Familywise error rate (FWER) is defined as the probability of making any Type I errors, which are false positives (https://statweb.stanford.edu/~joftius/slides/testing.pdf). The formula for calculating FWER is \(1-(1-\alpha)^m\) (https://www.statistics.com/glossary/family-wise-type-i-error/#:~:text=aFW%20%3D%201%20%E2%80%93%20(1%20%E2%80%93%20a)C.&text=For%20example%2C%20for%20k%3D4,comparison%2Dwise%20type%20I%20errors). We can see what our error is:
alpha <- 0.2 # 1 - 0.8 (confidence interval)

# [Items from a data source]

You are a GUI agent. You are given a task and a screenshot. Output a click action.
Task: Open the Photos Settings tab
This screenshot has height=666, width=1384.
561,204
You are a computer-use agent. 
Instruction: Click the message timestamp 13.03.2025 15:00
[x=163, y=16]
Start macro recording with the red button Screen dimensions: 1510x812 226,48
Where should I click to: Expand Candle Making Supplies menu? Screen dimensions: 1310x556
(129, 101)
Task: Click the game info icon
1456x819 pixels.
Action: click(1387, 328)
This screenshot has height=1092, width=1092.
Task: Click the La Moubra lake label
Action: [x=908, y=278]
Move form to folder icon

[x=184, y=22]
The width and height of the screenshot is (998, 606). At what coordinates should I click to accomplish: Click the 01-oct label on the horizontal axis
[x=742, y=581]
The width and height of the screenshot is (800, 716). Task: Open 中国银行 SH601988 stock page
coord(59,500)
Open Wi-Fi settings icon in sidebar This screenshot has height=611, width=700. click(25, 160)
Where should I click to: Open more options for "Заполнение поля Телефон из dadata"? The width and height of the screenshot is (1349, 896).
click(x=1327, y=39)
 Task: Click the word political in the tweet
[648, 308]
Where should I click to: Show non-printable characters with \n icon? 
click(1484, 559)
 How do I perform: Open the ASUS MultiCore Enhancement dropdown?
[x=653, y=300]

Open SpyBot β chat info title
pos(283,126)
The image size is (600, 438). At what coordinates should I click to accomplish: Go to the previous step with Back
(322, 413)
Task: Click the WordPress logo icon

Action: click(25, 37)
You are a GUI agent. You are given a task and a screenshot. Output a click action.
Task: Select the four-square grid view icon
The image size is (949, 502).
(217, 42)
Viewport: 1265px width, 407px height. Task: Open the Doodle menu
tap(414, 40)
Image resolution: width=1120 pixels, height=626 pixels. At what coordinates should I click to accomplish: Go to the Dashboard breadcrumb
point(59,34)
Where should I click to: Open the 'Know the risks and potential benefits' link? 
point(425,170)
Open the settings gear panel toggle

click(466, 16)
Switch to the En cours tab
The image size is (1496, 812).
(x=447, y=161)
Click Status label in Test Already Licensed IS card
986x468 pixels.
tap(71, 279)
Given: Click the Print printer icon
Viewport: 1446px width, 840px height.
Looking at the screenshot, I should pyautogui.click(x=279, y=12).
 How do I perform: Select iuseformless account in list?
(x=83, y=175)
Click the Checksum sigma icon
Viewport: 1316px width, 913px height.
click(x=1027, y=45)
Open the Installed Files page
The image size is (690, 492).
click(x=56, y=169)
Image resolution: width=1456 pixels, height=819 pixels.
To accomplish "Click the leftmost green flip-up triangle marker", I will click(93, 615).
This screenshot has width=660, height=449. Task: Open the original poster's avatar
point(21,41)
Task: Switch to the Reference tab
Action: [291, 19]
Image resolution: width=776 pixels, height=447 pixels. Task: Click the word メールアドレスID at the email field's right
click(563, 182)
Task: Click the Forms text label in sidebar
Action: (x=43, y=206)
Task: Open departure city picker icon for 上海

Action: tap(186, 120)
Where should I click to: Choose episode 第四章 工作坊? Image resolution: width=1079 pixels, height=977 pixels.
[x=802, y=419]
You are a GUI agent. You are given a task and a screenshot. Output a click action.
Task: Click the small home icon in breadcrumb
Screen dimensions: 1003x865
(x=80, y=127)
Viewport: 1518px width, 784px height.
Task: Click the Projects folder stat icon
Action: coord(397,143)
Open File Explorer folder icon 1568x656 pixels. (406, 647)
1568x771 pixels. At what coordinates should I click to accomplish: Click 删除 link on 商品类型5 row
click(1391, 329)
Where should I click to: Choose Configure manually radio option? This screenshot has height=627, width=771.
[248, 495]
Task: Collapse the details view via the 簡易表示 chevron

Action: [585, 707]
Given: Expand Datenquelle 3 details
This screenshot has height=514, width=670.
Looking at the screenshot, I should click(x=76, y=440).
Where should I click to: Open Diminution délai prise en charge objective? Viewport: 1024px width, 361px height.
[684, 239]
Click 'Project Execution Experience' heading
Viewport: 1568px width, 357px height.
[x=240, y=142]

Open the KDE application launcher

# [GOAL 1]
In the familywise error rate excerpt, how would you restate the paragraph beginning "Familywise error rate (FWER) is defined" as a short list that keeps its main facts?
# [GOAL 2]
Can you extend the familywise error rate excerpt, picking up after its final line, the code that sets alpha to 0.2?

# [WRITTEN REPLY 1]
- Familywise error rate (FWER) is the probability of making any Type I errors.
- Type I errors are false positives.
- FWER is calculated as \(1-(1-\alpha)^m\).
- The paragraph then leads into a calculation of the error.

# [WRITTEN REPLY 2]
m <- 3
FWER <- (1 - ((1 - alpha)^m))*100
FWER
## [1] 48.8
The FWER is 48.8%, which is pretty high and should be a cause for concern. However, there are methods that can reduce FWER. One is the Bonferroni Correction, which adjusts the significance level to control the probability of Type I errors (https://statisticsbyjim.com/hypothesis-testing/bonferroni-correction/). It is calculated by dividing the p-value by the number of tests. In this case, it would be:
BC <- alpha/m
BC
## [1] 0.06666667
The adjusted p-value is .06, which means that the tests now have a 6% chance of having a false positive, compared to the original p-value of 0.2, or 20%.
5 points. Linear Algebra and Correlation. Invert your correlation matrix from above. (This is known as the precision matrix and contains variance inflation factors on the diagonal.) Multiply the correlation matrix by the precision matrix, and then multiply the precision matrix by the correlation matrix. Conduct LDU decomposition on the matrix.
# Invert Correlation Matrix to Precision Matrix
precision_matrix <- Cov2Prec(corr_mat)
reactable(precision_matrix)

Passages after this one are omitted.